Além do apoio dos donos das vendas, dos escravos e de alguns senhores, os quilombolas podiam contar também com a ajuda de grupos indígenas que coabitavam nos quilombos, ou que apenas faziam contatos.
A existência de índios convivendo com negros em quilombos era um fato marcante em muitas áreas que vivenciaram a escravidão. Em Porto Rico, desde o século XVI, há notícias de que índios e negros fugidos viviam juntos nas matas levando o pânico à população.

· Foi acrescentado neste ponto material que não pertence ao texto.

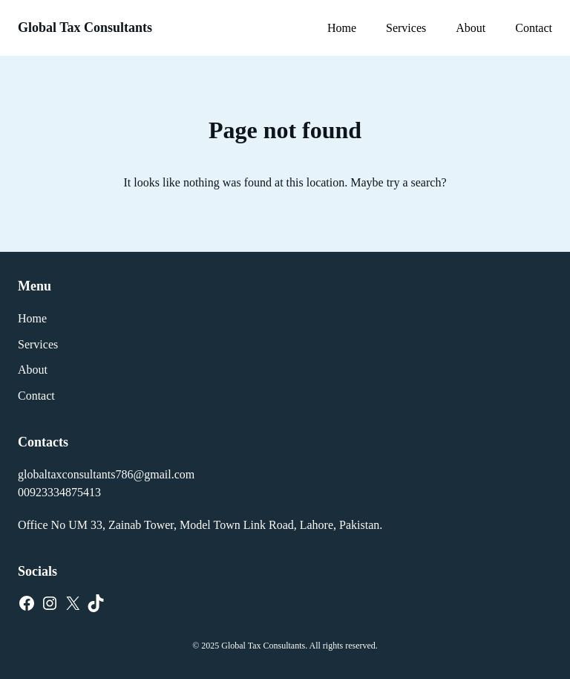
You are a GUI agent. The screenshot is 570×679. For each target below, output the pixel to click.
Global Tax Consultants (85, 27)
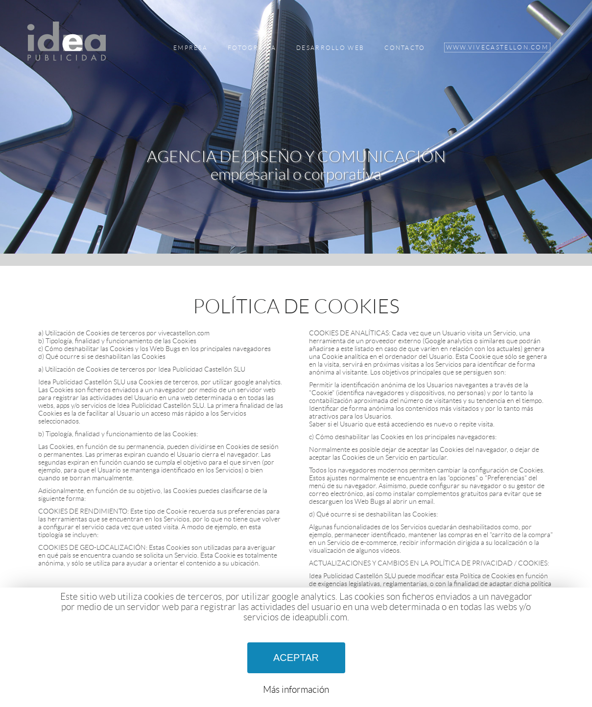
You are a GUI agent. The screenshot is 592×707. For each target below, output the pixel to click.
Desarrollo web (330, 48)
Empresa (190, 48)
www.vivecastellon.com (497, 47)
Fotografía (252, 48)
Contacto (404, 48)
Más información (296, 689)
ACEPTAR (296, 657)
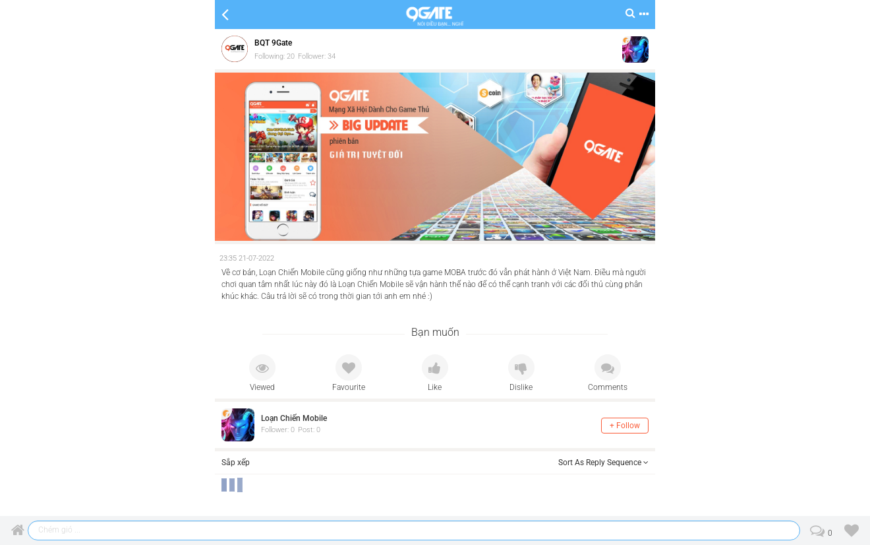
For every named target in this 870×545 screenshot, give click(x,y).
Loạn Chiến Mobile (294, 418)
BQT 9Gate (273, 43)
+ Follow (625, 425)
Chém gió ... (59, 529)
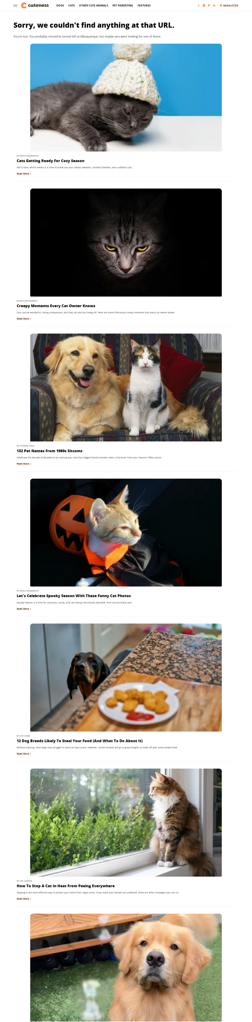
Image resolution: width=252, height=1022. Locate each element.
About (106, 979)
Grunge (102, 998)
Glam (93, 998)
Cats (71, 5)
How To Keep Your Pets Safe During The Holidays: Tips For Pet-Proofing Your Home (48, 928)
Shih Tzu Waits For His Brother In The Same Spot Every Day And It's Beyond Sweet (125, 646)
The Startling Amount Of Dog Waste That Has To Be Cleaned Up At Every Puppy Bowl (48, 646)
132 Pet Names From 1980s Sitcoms (195, 95)
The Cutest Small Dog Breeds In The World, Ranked (199, 735)
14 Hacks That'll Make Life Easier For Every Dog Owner (201, 274)
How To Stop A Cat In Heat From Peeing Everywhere (200, 182)
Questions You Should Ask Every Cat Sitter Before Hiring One (124, 274)
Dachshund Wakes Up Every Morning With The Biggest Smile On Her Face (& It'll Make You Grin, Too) (124, 741)
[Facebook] (199, 5)
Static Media (109, 985)
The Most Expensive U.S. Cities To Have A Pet (125, 551)
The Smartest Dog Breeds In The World (200, 925)
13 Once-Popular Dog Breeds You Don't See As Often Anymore (47, 735)
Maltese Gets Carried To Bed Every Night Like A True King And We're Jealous (48, 461)
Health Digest (116, 998)
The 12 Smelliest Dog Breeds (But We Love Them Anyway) (48, 833)
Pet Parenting (123, 5)
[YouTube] (204, 5)
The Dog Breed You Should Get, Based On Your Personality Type (47, 366)
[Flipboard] (209, 5)
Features (144, 5)
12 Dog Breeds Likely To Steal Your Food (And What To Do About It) (121, 185)
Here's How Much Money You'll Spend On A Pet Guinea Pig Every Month (201, 369)
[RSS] (214, 5)
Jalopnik (72, 998)
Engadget (60, 998)
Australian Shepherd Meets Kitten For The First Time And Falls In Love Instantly (126, 836)
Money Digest (134, 998)
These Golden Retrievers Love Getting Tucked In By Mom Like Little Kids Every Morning (123, 369)
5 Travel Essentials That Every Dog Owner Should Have (126, 459)
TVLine (83, 998)
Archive (120, 979)
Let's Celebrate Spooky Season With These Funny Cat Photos (46, 182)
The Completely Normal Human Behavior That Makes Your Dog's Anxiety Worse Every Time (201, 836)
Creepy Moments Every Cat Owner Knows (119, 95)
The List (163, 998)
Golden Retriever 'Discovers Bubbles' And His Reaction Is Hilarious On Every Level (44, 277)
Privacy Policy (139, 979)
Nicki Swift (151, 998)
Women (175, 998)
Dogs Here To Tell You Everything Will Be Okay (125, 925)
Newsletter (229, 5)
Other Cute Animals (93, 5)
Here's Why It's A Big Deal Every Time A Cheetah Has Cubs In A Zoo (202, 551)
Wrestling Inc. (189, 998)
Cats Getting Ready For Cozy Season (43, 95)
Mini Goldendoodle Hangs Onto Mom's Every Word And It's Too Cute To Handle (46, 554)
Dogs (60, 5)
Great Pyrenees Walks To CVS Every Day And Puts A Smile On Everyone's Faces (199, 461)
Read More (23, 113)
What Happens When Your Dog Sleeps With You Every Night (199, 643)
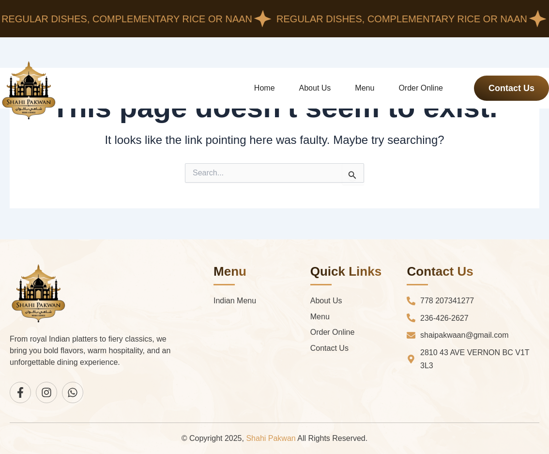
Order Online (420, 88)
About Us (315, 88)
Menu (364, 88)
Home (264, 88)
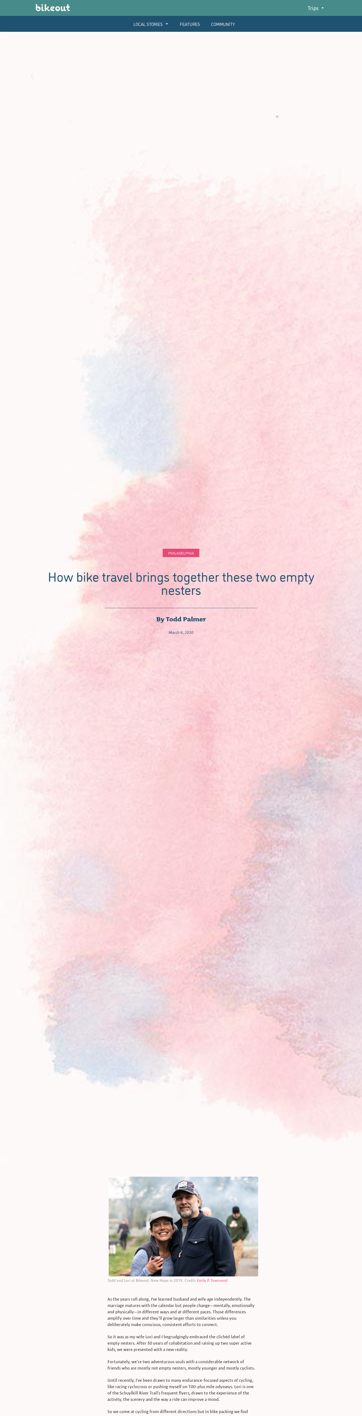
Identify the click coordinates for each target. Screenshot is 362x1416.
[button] (316, 8)
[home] (52, 8)
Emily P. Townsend (212, 1280)
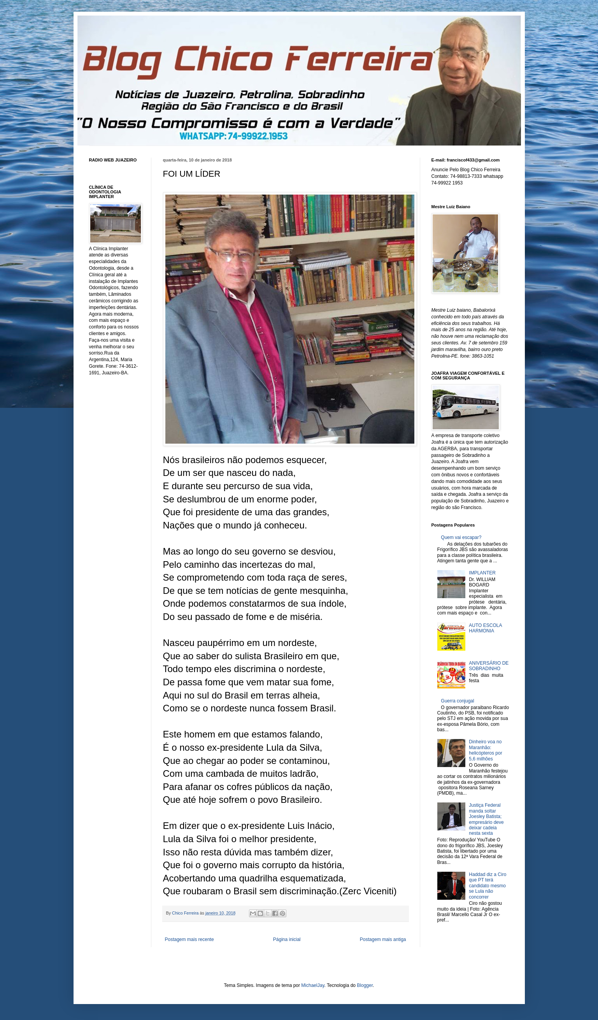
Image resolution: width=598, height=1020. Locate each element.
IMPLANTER (482, 573)
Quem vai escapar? (461, 537)
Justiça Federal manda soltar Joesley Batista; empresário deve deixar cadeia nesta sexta (486, 819)
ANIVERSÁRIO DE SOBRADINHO (489, 665)
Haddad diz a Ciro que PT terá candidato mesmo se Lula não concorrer (487, 886)
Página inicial (287, 939)
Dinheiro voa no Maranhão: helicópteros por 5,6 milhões (485, 750)
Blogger (365, 985)
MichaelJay (312, 985)
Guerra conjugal (457, 701)
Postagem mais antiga (383, 939)
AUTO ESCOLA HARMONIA (485, 628)
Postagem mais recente (189, 939)
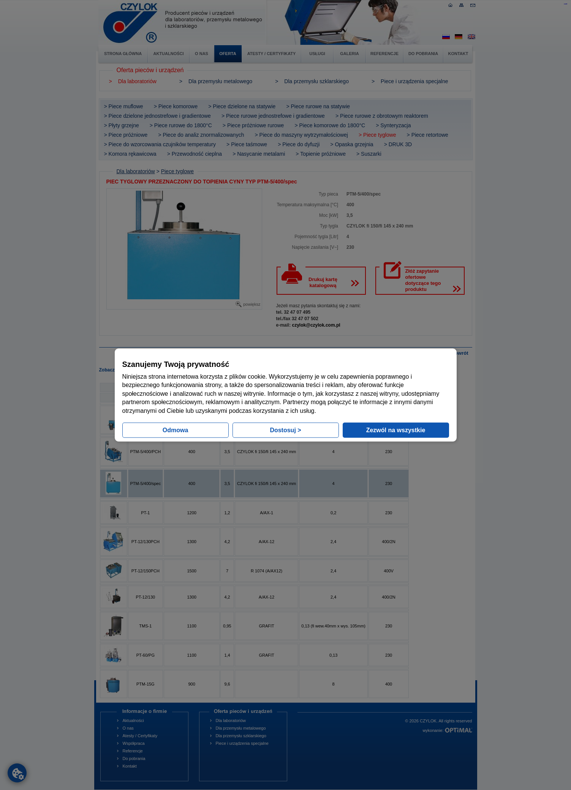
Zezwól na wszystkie (395, 430)
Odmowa (175, 430)
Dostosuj (285, 430)
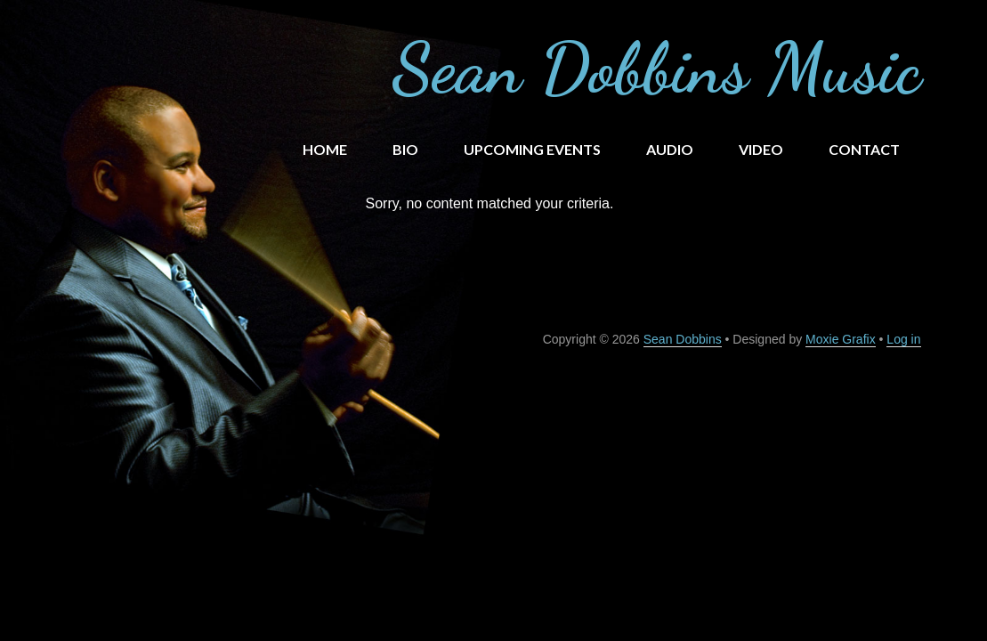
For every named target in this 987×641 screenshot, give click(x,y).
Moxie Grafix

Francisco de Ortega, em 1526 afirmava que a Ilha estava se despovoando de espanhóis por causa do medo generalizado que as alianças entre negros fugidos e índios provocavam. No ano seguinte, a Coroa dizia ter recebido uma relação do cabildo da Vila de San German constando o mesmo problema. Em dezembro de 1550 a situação ainda não havia sido resolvida. O governador Vallejo em carta ao Rei afirmava que tentava impor a ordem da seguinte forma:
“... Y esta orden e tenido com todos los índios que hay en la isla poniendolos a todos com amos porque dejarlos andar vagabundos me pareció no convenía... por ser gente muy liviana y superticiosa y también porque fuera ocasión de que com ellos se alzassen negros que es uno de los grandes peligros que esta tierra tiene por los muchos que hay en ella, que cada día se alzan y nos ponen en necesidad para sossegarlos...”1
O caso citado anteriormente, de uma expedição incumbida de atacar um quilombo em Minas Gerais com o objetivo de resgatar uma moça raptada por um grupo de quilombolas, é um bom indicativo de que os índios viviam nos quilombos e o defendiam de ataques tanto quanto os seus habitantes negros:
“... atacando um quilombo de negros saíram ao encontro uma grande porção de gentio que instantaneamente os rebateu com um grande número de flechas na qual ficaram três capitães do mato feridos, dois com duas flechas presas no pescoço e com grande perigo de vida...”2
Estes não foram casos isolados. Em Mato Grosso, durante uma batida no Quilombo do Piolho em 1795 foram capturadas 54 pessoas, dentre elas:
“ ... seis negros muito velhos, que eram os patriarcas deste escondido povo, oito índios e 19 índias e 21 caburés nascidos no quilombo, com idades variando entre dois e 16 anos... Os pretos velhos, depois da primeira destruição, voltaram ao local do quilombo... construíram famílias com índias, de quem tiveram filhos...”3
Os índios faziam parte desta comunidade quilombola da mesma maneira que os negros desde pelo menos 1770, época da sua primeira destruição, pois neste momento foram presos 79 negros e 30 índios. Através do número de prisioneiros capturados no quilombo em 1795, podemos perceber que 19 índias faziam parte desta comunidade e que 21 pessoas haviam nascido das relações travadas entre negros e índios. Evidentemente que a presença deste número elevado de mulheres, se comparado aos oito índios capturados, nos evidencia uma clara preferência pela presença de mulheres índias no interior dos quilombos. Tal prática pode nos remeter a uma falta de mulheres negras e a incorporação das índias como uma solução para estes problemas.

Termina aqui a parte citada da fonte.